§ **GOAL**: Find every line in the items below that contains the word "screenshot", and copy each of those lines in full.

::::::

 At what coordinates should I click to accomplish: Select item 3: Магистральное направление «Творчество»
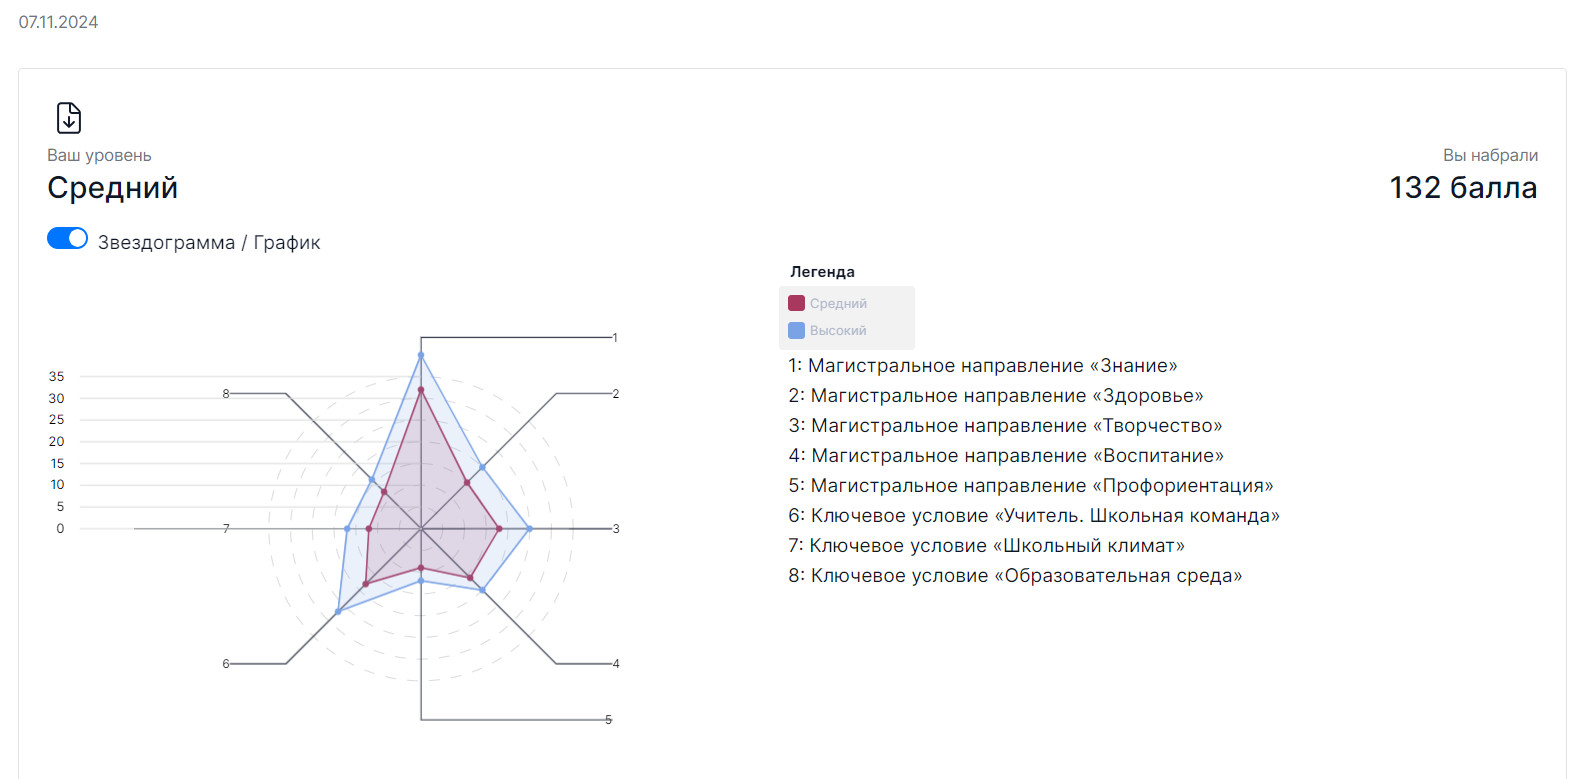(x=1005, y=426)
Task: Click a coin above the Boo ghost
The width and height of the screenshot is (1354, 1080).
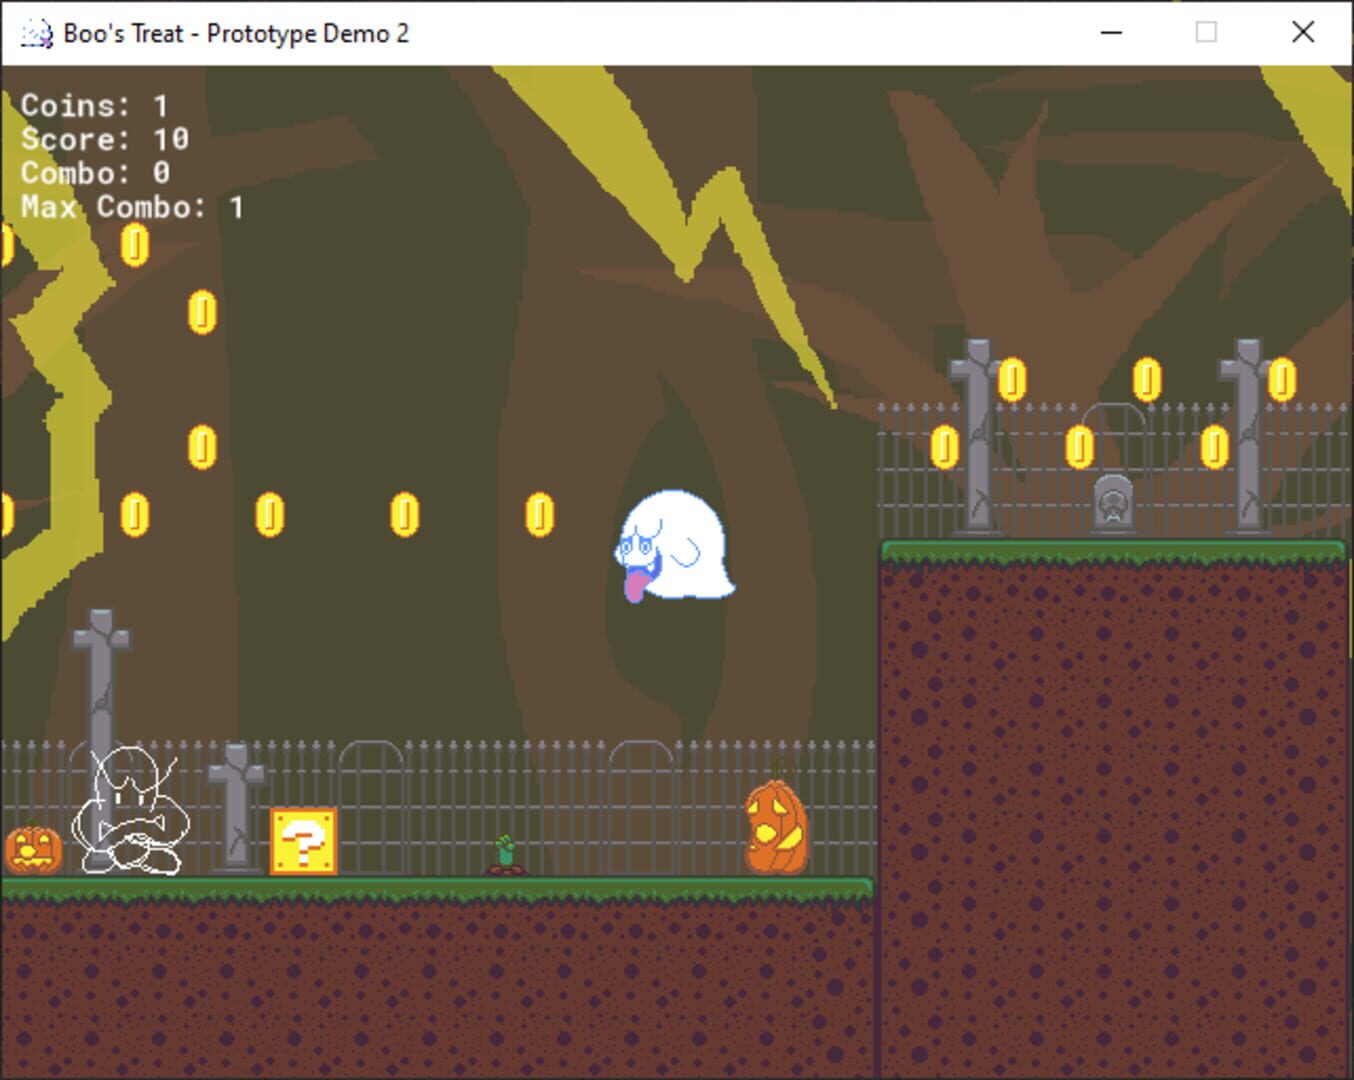Action: pyautogui.click(x=540, y=516)
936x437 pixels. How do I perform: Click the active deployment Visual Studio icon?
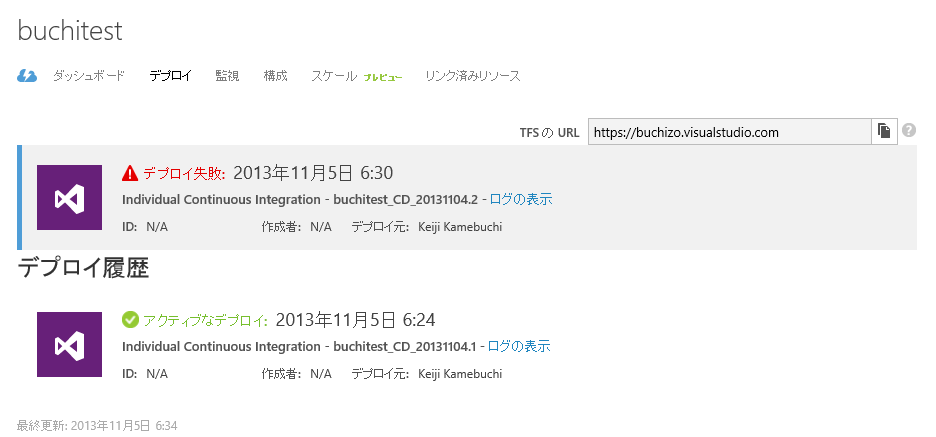[x=69, y=345]
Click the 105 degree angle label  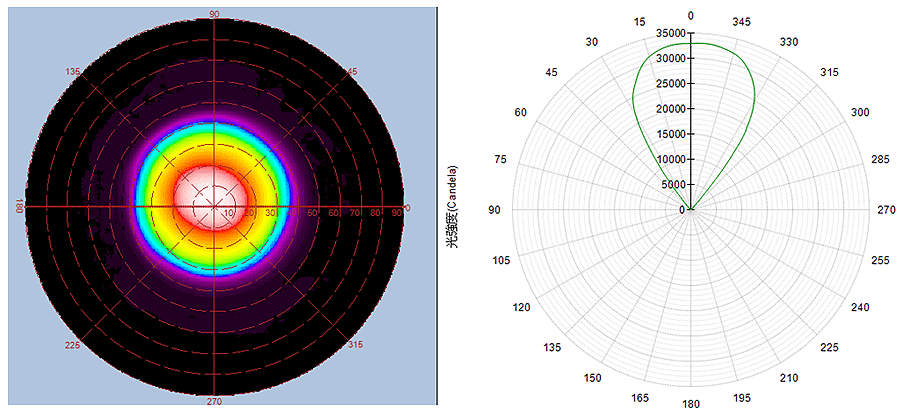[x=502, y=260]
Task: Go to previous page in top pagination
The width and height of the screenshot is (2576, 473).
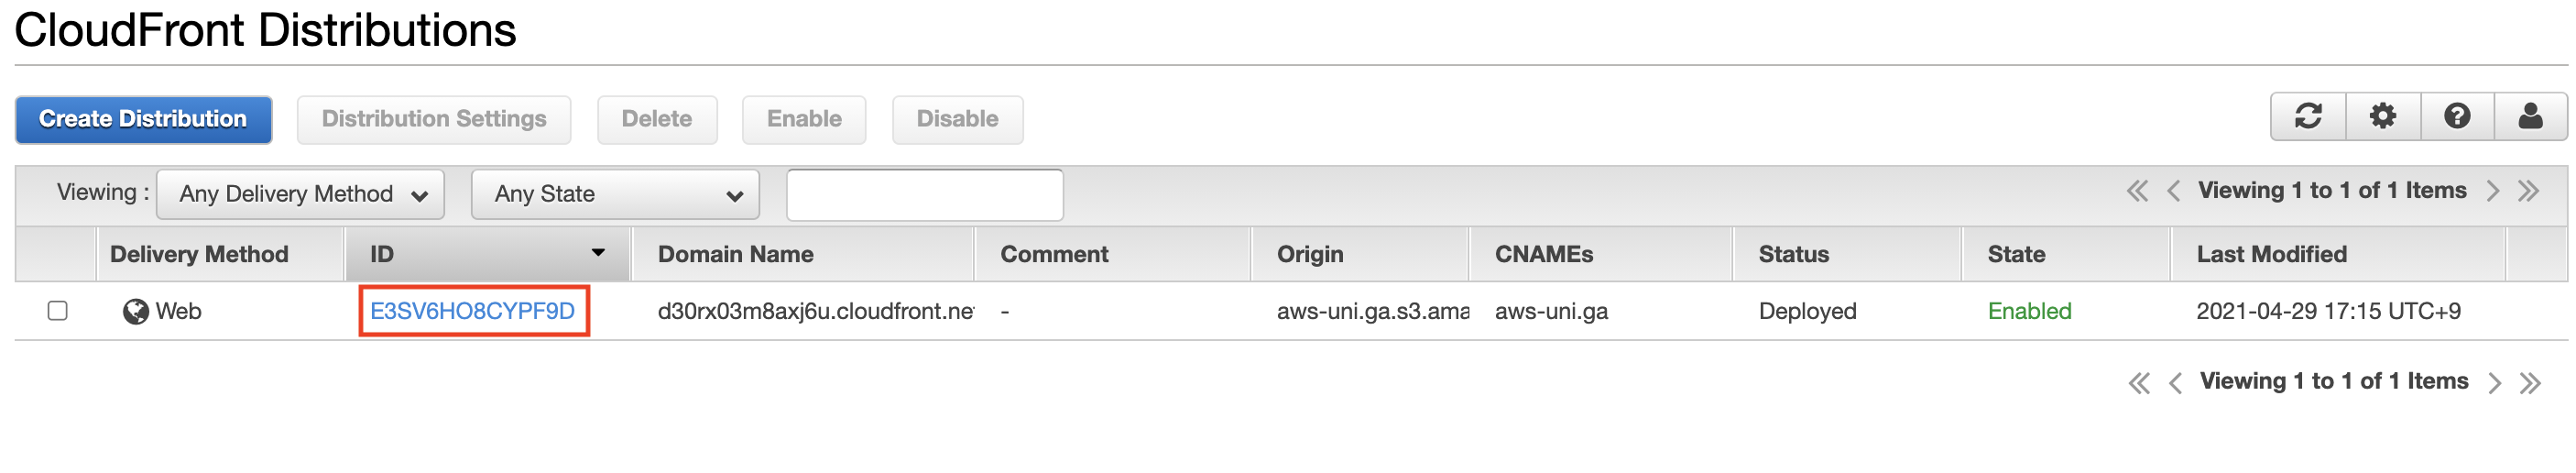Action: pyautogui.click(x=2173, y=192)
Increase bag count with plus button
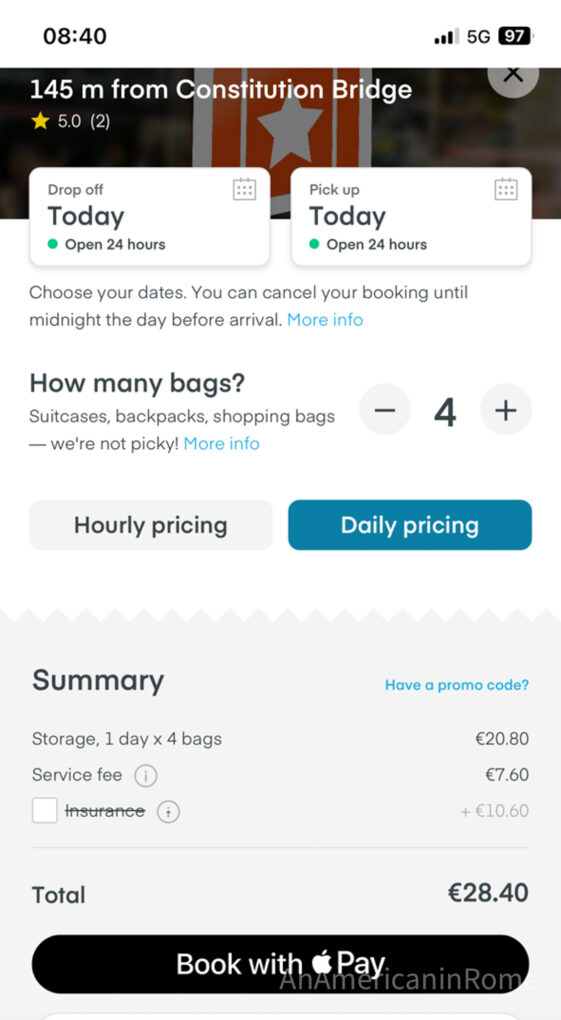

::::::

§ **TASK RESULT**:
The width and height of the screenshot is (1354, 1080).
The width and height of the screenshot is (2576, 473).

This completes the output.